Now that October – designated as National Breast Cancer Awareness Month – is here, a focus for women is early detection and improved treatments. As a breast cancer survivor myself, I have participated in many Walks over the years and this weekend I again joined with other families to raise funds for finding a cure. Each time I have walked with others to support research, I find that what we really support is each other. The camaraderie and sisterhood that comes from walking together and working together to fight breast cancer transforms a feeling of helplessness to a powerful sense of control.

Worldwide over 1 million women are diagnosed with breast cancer every year. Other than skin cancer, breast cancer is the most common one facing American women today.
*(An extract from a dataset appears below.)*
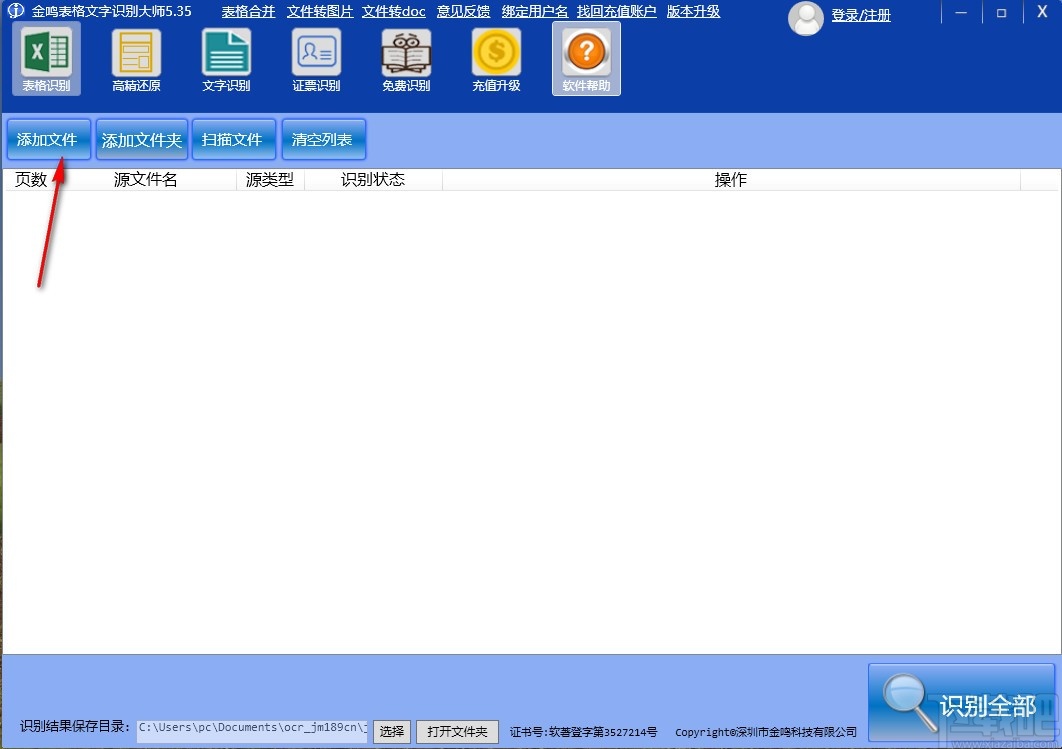
Task: Open the 证票识别 (Certificate Recognition) tool
Action: 316,59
The likelihood is that 1 in 8 women in America will need to cope with this disease during her lifetime.

With mammography, MRI and physical exams leading to early detection, most breast cancers can be successfully treated today. With improved therapies, there are between 2 and 3 million American women living today who have survived breast cancer. As breast cancer survivors have learned, coping with any serious illness can take a toll on you – emotionally as well as physically. We’ve got some tips this week to help manage your recovery so that you can move forward with your life and become more resilient:

Turn to others for support. Your family and friends can provide a network of comfort, encouragement and assistance. You may also want to join a breast cancer support group, either in person or on-line. Support is helpful in several ways – it gives you someone to listen to you when you need to express yourself, someone to give you information and feedback, someone to help you with practical matters such as an errand that needs to be done. Support will be there for you if you look for it. It may feel awkward at first to ask for help, but you’ll find friends want to do what they can for you.

Begin to set new goals for yourself. When you’re first diagnosed with breast cancer, you may feel like your life is completely out of control. To regain a sense of direction, reflect on what priorities are important to you and then set a goal within your reach. Identify your strengths and build on them as you plan how to achieve your objectives. You may want to start a journal to help you consider strategies and options. Initiate your plan in small steps and review your progress regularly.

Look for ways to draw something positive out of the experience. Women who are able to find some positive meaning in such a negative situation often experience growth as well as a greater sense of control and feelings of confidence and optimism. Think about how you can use the unique perspective you have gained to make the rest of your life richer and more meaningful. Nancy G. Brinker supported her sister Susan in her unsuccessful fight against breast cancer and later founded Susan G. Komen for the Cure. It has become the world’s largest grassroots network of breast cancer survivors and activists and the largest source of nonprofit funds dedicated to winning the fight Susan ultimately lost.

You may feel overwhelmed by the challenges you are facing after breast cancer and that you don’t have the energy to cope with it all. Remember that just as in a 5K walk, when you begin to put one foot in front of the other, you will eventually get to where you want to be. And you may even arrive with a new perspective and a greater appreciation of the preciousness of your life.